▶ [TINDAKAN YANG DIPERLUKAN]:
(a) Dalam teks tentang Malam Chairil Anwar di Tembi, puisi berjudul apa yang dibacakan Ratu Hemas?
(b) Lanjutkan teks tentang Malam Chairil Anwar di Tembi mulai dari kalimat sesudah kalimat terakhirnya.

Mengenang Chairil Anwar, Membaca Puisi Chairil di Tembi

Mengenang Chairil Anwar, Membaca Puisi Chairil di Tembi

Nama Chairil Anwar tentulah dikenal secara luas. Bahkan, generasi yang sudah tidak mengenali hidup Chairil Anwar, sudah terbiasa membacakan puisi-puisi karya Chairil Anwar. Kalimat ‘Aku ini binatang jalang’ seringkali dikutip untuk kepentingan lain. Sabtu (28/4) lalu, di Tembi Rumah Budaya, untuk mengenang Chairil Anwar diselenggarakan ‘Malam Chairil Anwar’ dengan tajuk ‘Membaca Puisi Menggugah Hati Petinggi dan Politisi’.

Yang tampil membaca, sebagian besar adalah orang-orang yang sehari-hari tidak bergelut dengan puisi. Bahkan, ada yang baru pertamakali, dalam ‘Malam Chairil Anwar’ membaca puisi, seperti dikatakan oleh Ketua Kejaksaan Negeri Bantul, Retno Harjanti, yang membacakan puisi berjudul ‘ Hukum’.

“Saya sudah terbiasa membaca tuntutan, tetapi untuk membaca puisi baru pertama kali ini saya lakukan’ kata Retno Harjanti.

Hal yang sama juga dialami oleh Ratu Hemas, yang membacakan puisi karya Chairil Anwar yang berjudul ‘Penerimaan’. Kanjeng Ratu Hemas mengaku baru pertama kali membaca puisi dan, bagi Kanjeng Ratu, hal ini merupakan tantangan tersendiri.

“Semoga saya bisa berhasil dalam membaca” katanya.

Mengenang Chairil Anwar, Membaca Puisi Chairil di Tembi

Beberapa pejabat negara, yang hadir dan membacakan puisi diantaranya, Haris Semendawai, ketua LPSK, Imam Anshori Shaleh, wakil Ketua Komisi Yudisial dan Budi Santosa, anggota Ombusman pusat. Politisi yang hadir dan ikut membaca, Fadli Zon. Haris Semendawai membacakan puisi karya Chairil Anwar yang berjudul ‘Diponegoro’. Imam Anshori Saleh membacakan puisi berjudul ‘Siap Sedia’ dan Fadli Zon memilih puisi yang berjudul ‘Kerawang-Bekasi’ untuk dibacakan.

▶ [Daftar data]:
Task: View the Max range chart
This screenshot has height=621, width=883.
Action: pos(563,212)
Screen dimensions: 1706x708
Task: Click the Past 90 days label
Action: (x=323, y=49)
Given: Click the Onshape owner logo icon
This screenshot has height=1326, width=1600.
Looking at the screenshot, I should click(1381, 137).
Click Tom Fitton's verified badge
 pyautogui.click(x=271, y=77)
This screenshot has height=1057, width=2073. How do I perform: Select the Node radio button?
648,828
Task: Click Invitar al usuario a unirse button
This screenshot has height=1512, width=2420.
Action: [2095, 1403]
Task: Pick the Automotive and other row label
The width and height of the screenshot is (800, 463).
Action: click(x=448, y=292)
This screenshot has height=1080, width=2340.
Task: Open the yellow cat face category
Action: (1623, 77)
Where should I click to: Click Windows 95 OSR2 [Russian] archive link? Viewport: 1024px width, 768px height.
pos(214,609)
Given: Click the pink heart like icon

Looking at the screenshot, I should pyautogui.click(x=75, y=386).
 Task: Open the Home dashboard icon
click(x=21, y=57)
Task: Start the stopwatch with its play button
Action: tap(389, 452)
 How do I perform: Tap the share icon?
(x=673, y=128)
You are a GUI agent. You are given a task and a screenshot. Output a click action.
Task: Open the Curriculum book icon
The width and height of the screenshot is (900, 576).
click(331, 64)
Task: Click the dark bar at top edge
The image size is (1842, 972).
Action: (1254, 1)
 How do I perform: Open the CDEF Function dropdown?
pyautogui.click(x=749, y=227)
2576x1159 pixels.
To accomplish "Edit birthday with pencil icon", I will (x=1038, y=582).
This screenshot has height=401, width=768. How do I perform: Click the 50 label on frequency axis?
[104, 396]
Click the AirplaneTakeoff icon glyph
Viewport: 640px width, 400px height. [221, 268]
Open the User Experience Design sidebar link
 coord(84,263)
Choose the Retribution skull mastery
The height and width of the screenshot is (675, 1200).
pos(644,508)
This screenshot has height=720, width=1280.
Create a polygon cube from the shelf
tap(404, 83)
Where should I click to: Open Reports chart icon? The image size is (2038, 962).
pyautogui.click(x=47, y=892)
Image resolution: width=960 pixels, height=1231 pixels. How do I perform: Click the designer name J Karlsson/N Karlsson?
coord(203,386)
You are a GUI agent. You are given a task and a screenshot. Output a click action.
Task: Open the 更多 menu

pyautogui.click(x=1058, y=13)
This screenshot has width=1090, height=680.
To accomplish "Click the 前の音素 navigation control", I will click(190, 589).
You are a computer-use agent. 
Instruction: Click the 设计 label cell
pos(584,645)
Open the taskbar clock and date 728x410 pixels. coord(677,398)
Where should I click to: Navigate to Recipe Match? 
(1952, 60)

▶ [JAWABAN]:
(a) Puisi karya Chairil Anwar yang berjudul 'Penerimaan'.

(b)
Dewi Hartati, Kapolres Bantul membacakan puisi yang berjudul ‘Prajurit Jaga Malam’. Bagi Dewi Hartati, pilihan puisi untuknya, agaknya memang diperuntukan bagi prajurit yang siap untuk bertugas, Tustiyani, ketua DPRD Bantul, membacakan puisi karya Chairil Anwar yang berjudul ‘Pemberi tahu’.

Tampil juga, seorang aktor dan penyair, Landung Simatupang, yang sedianya akan membacakan 2 puisi Chairil Anwar masing-masing berjudul ‘Kerawang-Bekasi’ dan ‘Perjanjian Dengan Bung Karno’. Karena dua puisi sudah dibacakan pembaca lain, Landung memilih membacakan puisi yang berjudul ‘Cerita Buat Dien Tamela’. Yang khas dari Landung, dia selalu memukau setiap membaca puisi. Orang akan kagum melihat Landung membaca puisi. Pada ‘Malam Chairil Anwar’, penampilan Landung memukau seluruh hadirin yang hadir.

Dari sejumlah pembaca yang tampil dan pengunjung yang melihat pertunjukkan, setidaknya kita bisa tahu, bahwa Chairil Anwar dikenal oleh ragam lapisan masyarakat yang berasal dari generasi berbeda. Bahkan kebanyakan, hadirin yang hadir adalah mereka yang ketika Chairil Anwar meninggal pada 28 April 1949 belum lahir, atau kalaupun sudah lahir masih kecil, barangkalu usia 1 tahun, atau tanggal lahirnya persis pada hari kematian Chairil Anwar.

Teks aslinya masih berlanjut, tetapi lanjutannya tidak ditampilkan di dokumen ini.